Con un copy brillante, en el que se juega con maestría con la ambigüedad creando una asimilación de ideas entre el signo de reconocimiento que supone tener una estrella Michelin y tener una estrella Mercedes, Muñoz juega a verbalizar uno de los discursos típicos de los triunfadores: la falsa impresión de desdén e indiferencia, casi de menosprecio altivo, hacia lo que representa lo que tanto ansía y de lo que se siente tan orgulloso. No importa la estrella, es la idea que hay detrás, ambición, éxito, exigencia… y varios mantras más. Buenrolling de salón.

Hasta que un día ya no tienes el simbolito, en cuyo momento te acuerdas de la madre que parió al toro que mató a Manolete… Una de las leyes universales de la publicidad dice que siempre debemos positivizar el mensaje. Hay que huir de mencionar frenos, miedos, aspectos negativos, que pueden causar rechazo en el espectador. Pero BBDO crea empatía expresando uno de los mayores pánicos de todo Mercedero: que te roben la dichosa estrella. Tragedia griega en 3 actos con drama final. La hecatombe, el acabose, el fin del fin.

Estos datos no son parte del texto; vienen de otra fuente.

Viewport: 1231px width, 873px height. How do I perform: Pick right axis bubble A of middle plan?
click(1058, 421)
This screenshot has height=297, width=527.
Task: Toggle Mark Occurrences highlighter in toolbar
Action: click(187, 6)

Esta situación da pie a una divertida e interesante derivación de la campaña con una acción digital movida en el microsite experienciasmercedes.com y en los perfiles de la marca en redes sociales, en los que se crea un juego en el que se desafía a encontrar al caco que le ha robado a Muñoz su historia. Una estrategia de generación de contenidos cruzados que ayudan a crear notoriedad y a completar el storytelling de la campaña, algo que pocas agencias saben realizar con la magistralidad con que lo hace Contrapunto.

El resultado habla por sí solo: una campaña fresca, rejuvenecedora, divertida, que capta la atención y transmite valores de modernidad, vanguardia y orgullo de pertenencia en una marca a la que se le podría asignar a priori más caspa de la que realmente tiene. Sin duda, un éxito de campaña que la hace merecedora del primer mAD de la semana.